Location
- P. O. Box KS, Kumasi Abrepo Kumasi Ashanti Region Kumasi Ghana

Information
- School type: Public high school, all-girls
- Motto: Semper Fidelis
- Religious affiliation: Christianity - Methodist
- Founded: 1953
- Founder: Caxton Williams
- Status: Active
- Oversight: Ministry of Education
- Chaplain: Sophia Nyarko Manu
- Gender: Girls
- Age: 14 to 18
- Classes offered: General Arts, General Science, Business, Home Economics, Visual Arts
- Houses: 7
- Colours: Blue and white
- Nickname: KUGISS
- USNWR ranking: First Choice
- Alumni: AHEMAA

= Kumasi Girls Senior High School =

Kumasi Girls Senior High School is located at Abrepo, a suburb of Kumasi in the Ashanti region of Ghana. The school is adjacent to the county hospital and came into government administration in 1963 catering to students in Ashanti region.
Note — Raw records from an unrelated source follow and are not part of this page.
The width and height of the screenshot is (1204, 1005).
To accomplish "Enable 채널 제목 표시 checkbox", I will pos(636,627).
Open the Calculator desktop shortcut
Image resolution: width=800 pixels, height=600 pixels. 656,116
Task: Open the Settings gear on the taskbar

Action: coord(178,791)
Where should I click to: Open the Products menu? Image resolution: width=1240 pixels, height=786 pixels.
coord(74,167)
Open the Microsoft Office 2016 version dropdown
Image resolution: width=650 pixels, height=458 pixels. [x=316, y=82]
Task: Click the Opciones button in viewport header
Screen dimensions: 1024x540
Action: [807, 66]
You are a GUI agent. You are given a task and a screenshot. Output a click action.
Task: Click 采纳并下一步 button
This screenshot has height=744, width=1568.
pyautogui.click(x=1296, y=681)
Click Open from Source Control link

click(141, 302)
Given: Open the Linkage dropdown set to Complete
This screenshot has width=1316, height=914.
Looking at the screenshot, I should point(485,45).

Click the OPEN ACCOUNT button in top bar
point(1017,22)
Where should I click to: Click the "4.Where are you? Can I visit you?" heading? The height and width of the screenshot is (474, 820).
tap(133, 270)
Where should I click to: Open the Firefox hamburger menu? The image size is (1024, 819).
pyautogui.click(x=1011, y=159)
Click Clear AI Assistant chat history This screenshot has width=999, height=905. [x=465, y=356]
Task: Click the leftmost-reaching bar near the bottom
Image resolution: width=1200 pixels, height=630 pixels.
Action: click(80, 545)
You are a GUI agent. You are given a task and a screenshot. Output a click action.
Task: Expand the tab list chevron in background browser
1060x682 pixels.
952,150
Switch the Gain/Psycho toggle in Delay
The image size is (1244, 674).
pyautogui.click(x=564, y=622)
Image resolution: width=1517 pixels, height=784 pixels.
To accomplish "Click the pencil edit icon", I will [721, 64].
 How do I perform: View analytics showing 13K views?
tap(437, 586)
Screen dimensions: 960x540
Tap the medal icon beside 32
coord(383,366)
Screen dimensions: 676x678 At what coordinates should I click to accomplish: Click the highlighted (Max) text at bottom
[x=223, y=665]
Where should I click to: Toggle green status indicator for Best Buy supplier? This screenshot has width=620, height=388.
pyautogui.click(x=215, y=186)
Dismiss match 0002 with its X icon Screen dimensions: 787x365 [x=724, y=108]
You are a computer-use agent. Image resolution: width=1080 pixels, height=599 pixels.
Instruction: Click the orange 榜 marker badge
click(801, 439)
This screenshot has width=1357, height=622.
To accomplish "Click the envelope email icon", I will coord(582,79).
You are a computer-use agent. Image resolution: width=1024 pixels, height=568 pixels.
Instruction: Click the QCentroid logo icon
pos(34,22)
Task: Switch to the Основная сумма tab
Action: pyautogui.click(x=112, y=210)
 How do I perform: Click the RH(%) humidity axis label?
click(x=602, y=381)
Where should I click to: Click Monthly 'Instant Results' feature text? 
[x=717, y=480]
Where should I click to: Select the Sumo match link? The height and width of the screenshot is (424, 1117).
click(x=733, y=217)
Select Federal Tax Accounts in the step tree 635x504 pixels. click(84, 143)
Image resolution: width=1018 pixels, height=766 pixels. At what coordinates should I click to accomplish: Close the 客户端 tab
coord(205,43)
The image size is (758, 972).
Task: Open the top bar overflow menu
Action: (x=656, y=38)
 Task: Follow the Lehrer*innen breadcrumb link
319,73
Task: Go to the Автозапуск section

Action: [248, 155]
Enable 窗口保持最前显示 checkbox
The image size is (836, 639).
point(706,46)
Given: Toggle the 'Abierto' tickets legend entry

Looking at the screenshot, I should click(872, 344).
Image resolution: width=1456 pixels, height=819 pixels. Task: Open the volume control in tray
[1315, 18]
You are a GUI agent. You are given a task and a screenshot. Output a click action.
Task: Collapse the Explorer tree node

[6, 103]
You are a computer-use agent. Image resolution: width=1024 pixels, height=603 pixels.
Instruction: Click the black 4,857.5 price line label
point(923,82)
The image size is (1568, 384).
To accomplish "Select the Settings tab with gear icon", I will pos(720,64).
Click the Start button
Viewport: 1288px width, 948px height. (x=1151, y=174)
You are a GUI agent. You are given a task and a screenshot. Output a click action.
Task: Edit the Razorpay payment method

In November 2023, the school celebrated its 60th anniversary. At that time, the high school had 3,200 students.

==History==
The school was started as a private secondary school for girls by Caxton Williams, a Sierra Leonean, in 1953. Kumasi Girls' Senior High School (KUGISS) was first situated at Susanso, near Bomso Junction on the Kumasi-Accra road. In the early 1960s, the proprietor moved the school to Old Tafo where it remained in rented premises until 1992 when the school was moved to its present and permanent site at Abrepo. The government took over the administration of the school in 1963.
==Alliance==
Kumasi Girls maintains an ongoing alliance with their boys' school, Kumasi High School, called MMRAHEMMAA.

In September 2024, the school got mechanized water project with the support of Young Visionary Leaders, Ghana.